The problem with the code you describe is that it is explicitly machine dependent. If you are interpreting the same bucket of bits with completely different formats, then your code is assuming what that bucket looks like. That won’t run on a machine with a different size or shape bucket. For example, try to write your vector code in such a way that it works correctly on a 386, MMX, and SSE – without testing the hardware availability of those facilities. Any algorithm for which you have to ask “How big is a vector” is machine-dependent. The Mill doesn’t do machine-dependent, it does portable :-) The Mill claims that it will run language-standard code correctly on all members, without rewrite or member-dependent testing. The Mill does not claim that it will run machine dependent assembler (or equivalent intrinsics) from other machines.

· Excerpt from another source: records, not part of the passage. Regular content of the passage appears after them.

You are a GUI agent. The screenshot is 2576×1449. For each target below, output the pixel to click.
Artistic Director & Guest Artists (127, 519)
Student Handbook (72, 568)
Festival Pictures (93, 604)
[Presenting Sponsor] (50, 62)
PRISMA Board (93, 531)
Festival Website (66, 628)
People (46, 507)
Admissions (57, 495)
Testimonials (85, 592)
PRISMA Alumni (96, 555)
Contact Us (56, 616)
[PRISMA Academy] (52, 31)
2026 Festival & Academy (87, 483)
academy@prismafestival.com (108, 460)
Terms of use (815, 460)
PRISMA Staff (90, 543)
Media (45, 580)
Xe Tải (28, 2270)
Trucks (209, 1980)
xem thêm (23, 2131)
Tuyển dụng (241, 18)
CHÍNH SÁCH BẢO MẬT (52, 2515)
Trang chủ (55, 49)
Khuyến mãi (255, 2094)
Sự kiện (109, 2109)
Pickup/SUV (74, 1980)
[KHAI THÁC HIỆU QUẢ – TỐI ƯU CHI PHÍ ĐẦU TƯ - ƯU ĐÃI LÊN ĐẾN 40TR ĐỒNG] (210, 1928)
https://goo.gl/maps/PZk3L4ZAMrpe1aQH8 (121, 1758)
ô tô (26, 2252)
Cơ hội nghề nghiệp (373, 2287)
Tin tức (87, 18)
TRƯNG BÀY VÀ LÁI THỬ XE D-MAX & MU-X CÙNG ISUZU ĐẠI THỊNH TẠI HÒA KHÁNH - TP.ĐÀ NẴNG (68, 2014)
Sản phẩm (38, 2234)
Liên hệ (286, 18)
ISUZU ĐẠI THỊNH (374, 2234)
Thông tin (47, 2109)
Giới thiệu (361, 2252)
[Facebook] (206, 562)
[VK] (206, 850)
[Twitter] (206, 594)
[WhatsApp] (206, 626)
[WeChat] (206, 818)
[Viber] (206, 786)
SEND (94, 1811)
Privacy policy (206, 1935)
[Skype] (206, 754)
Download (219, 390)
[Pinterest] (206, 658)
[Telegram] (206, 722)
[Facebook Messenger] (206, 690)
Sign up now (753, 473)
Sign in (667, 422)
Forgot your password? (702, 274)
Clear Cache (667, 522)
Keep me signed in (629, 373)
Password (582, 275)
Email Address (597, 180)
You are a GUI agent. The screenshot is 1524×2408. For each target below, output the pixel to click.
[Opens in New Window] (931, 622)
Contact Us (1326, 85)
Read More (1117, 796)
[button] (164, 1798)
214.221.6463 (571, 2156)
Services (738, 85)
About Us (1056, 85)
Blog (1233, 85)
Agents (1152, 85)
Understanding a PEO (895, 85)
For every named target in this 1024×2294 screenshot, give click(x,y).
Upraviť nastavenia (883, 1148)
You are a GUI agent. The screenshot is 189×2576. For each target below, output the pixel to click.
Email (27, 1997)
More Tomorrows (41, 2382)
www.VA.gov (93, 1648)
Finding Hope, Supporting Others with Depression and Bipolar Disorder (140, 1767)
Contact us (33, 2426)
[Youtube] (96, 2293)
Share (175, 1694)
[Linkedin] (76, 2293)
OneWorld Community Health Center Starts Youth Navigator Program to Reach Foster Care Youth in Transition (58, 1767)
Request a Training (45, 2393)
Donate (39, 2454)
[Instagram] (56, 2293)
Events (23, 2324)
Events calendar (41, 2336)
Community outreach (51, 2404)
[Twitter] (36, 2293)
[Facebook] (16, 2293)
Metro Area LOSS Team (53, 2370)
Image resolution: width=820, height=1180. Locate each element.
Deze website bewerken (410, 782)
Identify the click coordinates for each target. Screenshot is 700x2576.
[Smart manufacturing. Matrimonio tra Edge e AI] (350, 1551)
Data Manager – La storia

That said, as we get more real code examples through the tool chain we may find holes for which the present opset is insufficient. We have a backlog of candiate ops, many of then for vectors, waiting on more experience. If there is a way to express these candidates that makes sense on every Mill member then we are likely o put them in; the Mill is still a work in process. You can help, if you would: look at some of your vector code of concern, and think about what you are actually doing (mentally) to the data to give you the different view for the next operation. Feel free to post examples here.